Strategic Planning by Scenarios
Business firms have long designed their strategy on the basis of forecasts which presume a stable environment ; they made extrapolations that were more or less carefully reasoned, postulating that other things would remain essentially the same. With the acceleration of change, mounting interdependencies and uncertainties, it is more and more necessary to take account of a multitude of possible scenarios and, for each case, to determine the optimal strategy.
Although it was formerly customary to think in terms only of variations on a scenario that pointed in one direction, today it is necessary to take account of discontinuous phenomena and of ruptures which can radically modify the theatre of operations and force the actors to adopt quite different strategies.
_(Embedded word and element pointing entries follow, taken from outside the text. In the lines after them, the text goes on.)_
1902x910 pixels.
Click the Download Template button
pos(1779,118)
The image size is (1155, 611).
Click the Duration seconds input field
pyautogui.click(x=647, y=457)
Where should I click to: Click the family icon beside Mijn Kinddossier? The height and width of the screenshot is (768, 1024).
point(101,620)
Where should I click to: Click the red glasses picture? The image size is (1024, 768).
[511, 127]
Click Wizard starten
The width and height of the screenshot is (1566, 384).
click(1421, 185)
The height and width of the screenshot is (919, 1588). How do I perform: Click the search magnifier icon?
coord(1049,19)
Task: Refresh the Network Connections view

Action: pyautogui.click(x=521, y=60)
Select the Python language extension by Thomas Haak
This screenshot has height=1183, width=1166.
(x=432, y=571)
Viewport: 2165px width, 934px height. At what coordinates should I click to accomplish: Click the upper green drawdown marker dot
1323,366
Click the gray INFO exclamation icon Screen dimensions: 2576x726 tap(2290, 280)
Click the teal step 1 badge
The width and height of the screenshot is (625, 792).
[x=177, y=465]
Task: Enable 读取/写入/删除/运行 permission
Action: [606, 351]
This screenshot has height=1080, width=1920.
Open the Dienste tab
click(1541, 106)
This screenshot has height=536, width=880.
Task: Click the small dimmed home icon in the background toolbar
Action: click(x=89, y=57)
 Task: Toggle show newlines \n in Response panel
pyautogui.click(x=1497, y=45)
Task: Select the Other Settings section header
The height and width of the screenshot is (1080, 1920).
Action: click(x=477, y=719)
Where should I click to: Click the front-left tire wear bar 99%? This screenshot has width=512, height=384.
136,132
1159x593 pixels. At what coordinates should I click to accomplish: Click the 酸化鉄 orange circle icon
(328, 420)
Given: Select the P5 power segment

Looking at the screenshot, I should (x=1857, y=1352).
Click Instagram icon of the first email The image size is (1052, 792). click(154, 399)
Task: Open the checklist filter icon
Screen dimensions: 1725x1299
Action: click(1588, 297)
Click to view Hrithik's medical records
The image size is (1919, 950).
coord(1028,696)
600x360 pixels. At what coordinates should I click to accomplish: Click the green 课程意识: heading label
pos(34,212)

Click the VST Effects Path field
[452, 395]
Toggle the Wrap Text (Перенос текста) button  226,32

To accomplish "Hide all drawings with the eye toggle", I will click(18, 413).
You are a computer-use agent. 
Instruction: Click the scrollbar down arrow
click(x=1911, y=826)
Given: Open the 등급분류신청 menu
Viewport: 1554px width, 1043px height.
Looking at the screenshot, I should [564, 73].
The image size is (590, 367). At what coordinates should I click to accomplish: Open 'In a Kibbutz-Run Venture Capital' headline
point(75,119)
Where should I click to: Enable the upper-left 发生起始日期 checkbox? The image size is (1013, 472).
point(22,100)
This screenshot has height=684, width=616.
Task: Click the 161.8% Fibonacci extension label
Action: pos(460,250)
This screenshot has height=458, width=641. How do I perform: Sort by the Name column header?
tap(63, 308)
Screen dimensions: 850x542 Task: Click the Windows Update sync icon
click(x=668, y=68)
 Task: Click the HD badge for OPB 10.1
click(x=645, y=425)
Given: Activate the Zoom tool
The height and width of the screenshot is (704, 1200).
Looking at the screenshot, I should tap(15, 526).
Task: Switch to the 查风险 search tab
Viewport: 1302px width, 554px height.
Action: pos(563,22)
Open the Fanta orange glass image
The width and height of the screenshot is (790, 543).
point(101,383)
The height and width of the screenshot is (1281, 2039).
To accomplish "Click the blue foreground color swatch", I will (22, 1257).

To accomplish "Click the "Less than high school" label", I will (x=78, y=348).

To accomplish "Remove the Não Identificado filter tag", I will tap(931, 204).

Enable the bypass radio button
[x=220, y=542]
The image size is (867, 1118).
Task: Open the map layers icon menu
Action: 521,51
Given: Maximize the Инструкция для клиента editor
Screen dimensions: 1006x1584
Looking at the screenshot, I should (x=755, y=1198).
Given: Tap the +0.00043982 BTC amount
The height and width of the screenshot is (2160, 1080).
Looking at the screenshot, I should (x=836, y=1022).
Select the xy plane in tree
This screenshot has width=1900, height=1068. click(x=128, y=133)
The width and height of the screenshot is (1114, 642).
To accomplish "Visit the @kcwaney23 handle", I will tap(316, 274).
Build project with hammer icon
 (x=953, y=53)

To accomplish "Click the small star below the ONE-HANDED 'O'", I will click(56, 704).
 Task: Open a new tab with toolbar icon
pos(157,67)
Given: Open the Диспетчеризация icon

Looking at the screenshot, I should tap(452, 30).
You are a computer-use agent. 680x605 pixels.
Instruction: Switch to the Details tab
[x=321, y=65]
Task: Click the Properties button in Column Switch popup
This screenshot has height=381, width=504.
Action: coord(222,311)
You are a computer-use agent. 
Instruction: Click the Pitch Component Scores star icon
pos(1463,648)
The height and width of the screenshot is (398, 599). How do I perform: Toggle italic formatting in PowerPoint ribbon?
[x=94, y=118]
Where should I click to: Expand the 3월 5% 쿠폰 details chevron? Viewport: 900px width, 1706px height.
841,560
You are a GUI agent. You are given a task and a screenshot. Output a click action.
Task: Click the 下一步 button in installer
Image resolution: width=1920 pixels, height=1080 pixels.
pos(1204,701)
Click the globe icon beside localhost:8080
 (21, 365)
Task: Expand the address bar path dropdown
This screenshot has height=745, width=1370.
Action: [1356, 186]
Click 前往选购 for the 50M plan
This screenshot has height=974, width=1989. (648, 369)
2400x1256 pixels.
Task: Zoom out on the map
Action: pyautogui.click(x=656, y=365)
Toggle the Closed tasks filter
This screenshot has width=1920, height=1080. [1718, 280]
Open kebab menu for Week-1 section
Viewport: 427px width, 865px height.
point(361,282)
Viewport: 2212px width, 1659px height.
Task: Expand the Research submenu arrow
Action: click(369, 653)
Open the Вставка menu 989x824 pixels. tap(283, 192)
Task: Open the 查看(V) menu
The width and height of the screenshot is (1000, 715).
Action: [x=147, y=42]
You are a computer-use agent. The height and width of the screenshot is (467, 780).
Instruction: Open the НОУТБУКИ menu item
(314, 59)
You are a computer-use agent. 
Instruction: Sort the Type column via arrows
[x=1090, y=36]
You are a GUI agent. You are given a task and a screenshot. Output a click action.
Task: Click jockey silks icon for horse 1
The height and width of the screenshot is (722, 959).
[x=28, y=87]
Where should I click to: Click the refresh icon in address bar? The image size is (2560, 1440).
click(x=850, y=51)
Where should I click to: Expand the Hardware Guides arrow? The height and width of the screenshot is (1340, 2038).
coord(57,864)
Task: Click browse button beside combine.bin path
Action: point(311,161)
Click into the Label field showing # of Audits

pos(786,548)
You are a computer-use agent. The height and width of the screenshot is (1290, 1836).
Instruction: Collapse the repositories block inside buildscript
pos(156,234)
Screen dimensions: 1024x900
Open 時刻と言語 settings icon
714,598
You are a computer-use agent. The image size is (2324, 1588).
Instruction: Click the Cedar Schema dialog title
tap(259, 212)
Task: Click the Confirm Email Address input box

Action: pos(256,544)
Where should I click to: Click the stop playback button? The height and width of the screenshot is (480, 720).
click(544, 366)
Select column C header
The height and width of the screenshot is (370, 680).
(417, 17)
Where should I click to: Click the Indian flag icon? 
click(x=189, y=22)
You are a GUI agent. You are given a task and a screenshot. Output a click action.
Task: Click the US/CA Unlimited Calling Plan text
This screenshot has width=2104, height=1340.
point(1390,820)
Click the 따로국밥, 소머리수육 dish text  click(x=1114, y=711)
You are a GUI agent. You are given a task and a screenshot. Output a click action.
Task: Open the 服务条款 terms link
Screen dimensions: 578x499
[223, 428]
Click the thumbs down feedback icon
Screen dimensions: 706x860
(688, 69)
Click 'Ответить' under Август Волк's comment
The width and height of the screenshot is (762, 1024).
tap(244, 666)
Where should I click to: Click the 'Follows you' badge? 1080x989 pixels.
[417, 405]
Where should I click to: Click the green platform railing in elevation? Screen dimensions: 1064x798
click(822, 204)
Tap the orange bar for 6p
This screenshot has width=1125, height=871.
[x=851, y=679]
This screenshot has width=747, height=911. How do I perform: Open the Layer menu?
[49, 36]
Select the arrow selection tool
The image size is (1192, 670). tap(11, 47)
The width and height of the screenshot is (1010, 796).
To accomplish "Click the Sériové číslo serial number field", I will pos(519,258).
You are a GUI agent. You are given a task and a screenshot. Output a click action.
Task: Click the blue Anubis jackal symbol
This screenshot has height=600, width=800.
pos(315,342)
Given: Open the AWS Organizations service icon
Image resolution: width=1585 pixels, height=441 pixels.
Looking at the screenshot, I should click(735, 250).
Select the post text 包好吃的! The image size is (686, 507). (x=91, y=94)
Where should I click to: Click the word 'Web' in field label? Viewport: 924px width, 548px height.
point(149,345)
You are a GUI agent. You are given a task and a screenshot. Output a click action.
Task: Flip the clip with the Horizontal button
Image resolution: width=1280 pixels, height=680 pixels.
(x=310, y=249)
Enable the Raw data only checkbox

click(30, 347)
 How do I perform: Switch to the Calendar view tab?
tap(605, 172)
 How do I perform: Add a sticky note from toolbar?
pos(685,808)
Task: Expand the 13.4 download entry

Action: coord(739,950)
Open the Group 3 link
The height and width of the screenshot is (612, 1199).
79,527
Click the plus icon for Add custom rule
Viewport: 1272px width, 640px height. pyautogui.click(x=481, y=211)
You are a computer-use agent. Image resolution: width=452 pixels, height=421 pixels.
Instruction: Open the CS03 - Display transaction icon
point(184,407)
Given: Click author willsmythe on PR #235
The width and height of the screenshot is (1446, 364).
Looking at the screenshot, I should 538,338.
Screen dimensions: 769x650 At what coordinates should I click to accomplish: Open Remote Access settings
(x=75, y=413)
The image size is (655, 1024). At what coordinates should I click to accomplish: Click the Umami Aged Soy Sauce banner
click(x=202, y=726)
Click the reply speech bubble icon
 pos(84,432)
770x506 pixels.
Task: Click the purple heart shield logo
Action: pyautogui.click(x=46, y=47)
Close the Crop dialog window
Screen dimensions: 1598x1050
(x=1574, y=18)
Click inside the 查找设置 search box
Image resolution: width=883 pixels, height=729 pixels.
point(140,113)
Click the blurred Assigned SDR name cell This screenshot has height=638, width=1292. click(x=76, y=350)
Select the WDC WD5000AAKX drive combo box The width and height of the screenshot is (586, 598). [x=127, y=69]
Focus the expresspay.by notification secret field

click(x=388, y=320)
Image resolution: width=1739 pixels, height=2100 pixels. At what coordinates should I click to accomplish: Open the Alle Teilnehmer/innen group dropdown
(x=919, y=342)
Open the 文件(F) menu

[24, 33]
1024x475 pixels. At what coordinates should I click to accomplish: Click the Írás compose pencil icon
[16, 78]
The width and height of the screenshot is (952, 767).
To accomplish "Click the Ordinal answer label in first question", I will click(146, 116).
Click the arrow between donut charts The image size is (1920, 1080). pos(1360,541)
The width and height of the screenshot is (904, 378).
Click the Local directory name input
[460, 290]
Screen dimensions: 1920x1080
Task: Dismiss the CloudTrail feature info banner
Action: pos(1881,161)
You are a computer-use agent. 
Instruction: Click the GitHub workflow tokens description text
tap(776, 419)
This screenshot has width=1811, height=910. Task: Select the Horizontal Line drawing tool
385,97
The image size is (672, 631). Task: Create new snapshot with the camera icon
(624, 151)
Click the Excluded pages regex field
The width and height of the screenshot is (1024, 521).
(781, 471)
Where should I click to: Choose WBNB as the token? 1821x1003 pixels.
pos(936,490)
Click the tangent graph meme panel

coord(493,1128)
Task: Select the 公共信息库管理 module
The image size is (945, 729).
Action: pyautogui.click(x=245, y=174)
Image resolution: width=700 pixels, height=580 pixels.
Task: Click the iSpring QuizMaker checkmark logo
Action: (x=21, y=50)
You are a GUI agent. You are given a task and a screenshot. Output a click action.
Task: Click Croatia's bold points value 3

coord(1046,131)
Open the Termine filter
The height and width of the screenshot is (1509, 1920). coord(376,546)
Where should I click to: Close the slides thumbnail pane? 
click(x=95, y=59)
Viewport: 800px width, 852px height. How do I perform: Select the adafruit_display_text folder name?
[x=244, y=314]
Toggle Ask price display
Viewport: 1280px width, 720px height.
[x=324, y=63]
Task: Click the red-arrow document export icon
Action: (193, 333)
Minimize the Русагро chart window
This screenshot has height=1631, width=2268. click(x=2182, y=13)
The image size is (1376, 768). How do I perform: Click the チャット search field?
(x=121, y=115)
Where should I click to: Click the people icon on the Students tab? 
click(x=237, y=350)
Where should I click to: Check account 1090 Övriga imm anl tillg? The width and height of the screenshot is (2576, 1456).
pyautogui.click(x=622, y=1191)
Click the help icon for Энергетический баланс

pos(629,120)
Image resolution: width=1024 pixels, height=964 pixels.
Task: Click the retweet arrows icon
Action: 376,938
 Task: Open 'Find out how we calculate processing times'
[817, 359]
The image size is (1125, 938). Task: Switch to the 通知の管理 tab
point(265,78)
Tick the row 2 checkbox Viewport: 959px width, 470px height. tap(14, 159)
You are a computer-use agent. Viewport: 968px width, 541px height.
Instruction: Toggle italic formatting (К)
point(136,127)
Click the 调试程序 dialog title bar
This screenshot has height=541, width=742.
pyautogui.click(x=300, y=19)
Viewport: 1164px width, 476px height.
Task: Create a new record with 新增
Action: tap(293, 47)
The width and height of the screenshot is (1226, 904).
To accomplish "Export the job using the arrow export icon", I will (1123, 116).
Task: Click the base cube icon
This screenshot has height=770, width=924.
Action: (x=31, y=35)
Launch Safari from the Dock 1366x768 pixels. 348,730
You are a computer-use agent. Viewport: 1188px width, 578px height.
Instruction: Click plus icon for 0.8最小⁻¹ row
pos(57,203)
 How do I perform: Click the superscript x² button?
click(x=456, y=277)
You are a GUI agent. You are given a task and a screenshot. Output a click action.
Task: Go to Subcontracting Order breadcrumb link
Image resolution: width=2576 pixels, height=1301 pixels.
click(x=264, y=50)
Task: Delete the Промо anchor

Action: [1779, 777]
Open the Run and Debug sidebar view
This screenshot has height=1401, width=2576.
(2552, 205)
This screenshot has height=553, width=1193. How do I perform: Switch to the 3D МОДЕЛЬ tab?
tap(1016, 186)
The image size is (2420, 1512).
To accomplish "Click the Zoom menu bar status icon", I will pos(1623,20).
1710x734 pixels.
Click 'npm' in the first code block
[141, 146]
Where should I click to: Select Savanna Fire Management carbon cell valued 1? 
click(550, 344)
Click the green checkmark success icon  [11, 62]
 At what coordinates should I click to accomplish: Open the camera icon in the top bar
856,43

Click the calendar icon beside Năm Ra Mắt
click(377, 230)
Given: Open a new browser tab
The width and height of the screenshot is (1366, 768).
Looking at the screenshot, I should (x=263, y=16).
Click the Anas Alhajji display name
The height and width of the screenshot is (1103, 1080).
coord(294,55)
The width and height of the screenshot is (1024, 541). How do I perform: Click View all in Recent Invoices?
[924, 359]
This studied approach was developed progressively, at first with Royal Dutch Shell, then within other firms. Peter Schwartz, himself familiar with its systematic application at Royal Dutch Shell, has created an international network of consultants, the Global Business Network, inspired by the scenario planning approach which he described in a book, The Art of the Long View, published in 1992. The main ideas from that book are the substance of this article. ideas. The future, he argues, cannot be predicted, but underlines the necessity of persuading his contemporaries to envisage different possible futures so that they will not find themselves disarmed when, suddenly, the scene of their operations is transformed, demanding a different strategy from the one they have been following.